Skelly was less optimistic about the tax credits for wind and solar energy, which are due to begin phasing out this year. (See Solar to Shine Under ITC Extension.)

“We’ve been in many discussions with the leadership and others in Congress and the administration, and it’s like, ‘A deal is a deal. You guys agreed to phase these out.’ You never know, but you feel like the decision’s been made.”

Addressing FERC, which is one commissioner short of a quorum and also has Colette Honorable facing the end of her term this summer, Brown said the commission will likely defer more responsibility to the states and grid operators.

“We’re still waiting for the formal FERC nominations, but it seems as though the new commissioners are not coming in with a preconceived federal agenda as we saw with the [George W.] Bush and Obama administrations,” she said. “It will be perhaps more reactive, and give a lot of deference for the states to do what they want to do. That’s not to say we won’t see involvement from the federal government, but the states and ISOs are going to continue to lead in their spaces.”

Canadian ISO Takes on Environmental Challenges

GCPA spring conference ercot energy storage
CEO David Erickson, Alberta Electric System Operator | © RTO Insider

Alberta Electric System Operator CEO David Erickson described his own challenges with governmental change in Canada and the resulting effect on the ISO’s market, which is home to the country’s oil sands production. AESO has been operating an energy-only market, under a right-leaning, business-friendly Progressive Conservative party government that has controlled the province for decades.

When the New Democratic Party took control following the 2015 elections, Erickson said AESO — which relied on coal for 62% of its power production last year — was forced to determine how to phase out coal-fired generation by 2030.

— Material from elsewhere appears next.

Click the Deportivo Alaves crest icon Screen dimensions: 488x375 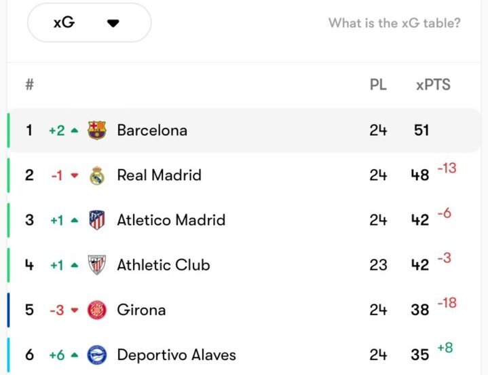[x=97, y=355]
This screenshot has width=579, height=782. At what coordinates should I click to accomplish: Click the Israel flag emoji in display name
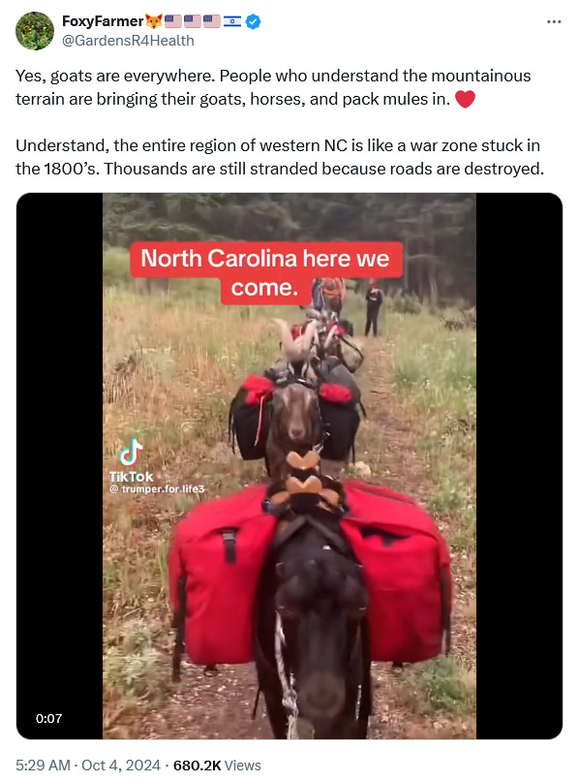(231, 21)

“The new government wanted to do something in a more aggressive way. It wanted to do things quicker,” he said. “We came to the conclusion an energy-only market was not sustainable unchanged. There was too much investment needed in thermal power plants, too big of an influx of renewables that push down the price and impair that [thermal] investment.”

AESO is now transitioning to a capacity market to ensure reliability and price stability. It supports the government’s Climate Leadership Plan.

“We’ll replace two-thirds [of coal energy] with wind and [the remainder] with natural gas,” Erickson said. “That’s our only choice. We did not want power to be a business disincentive for the province or start losing business to other states because of power issues.”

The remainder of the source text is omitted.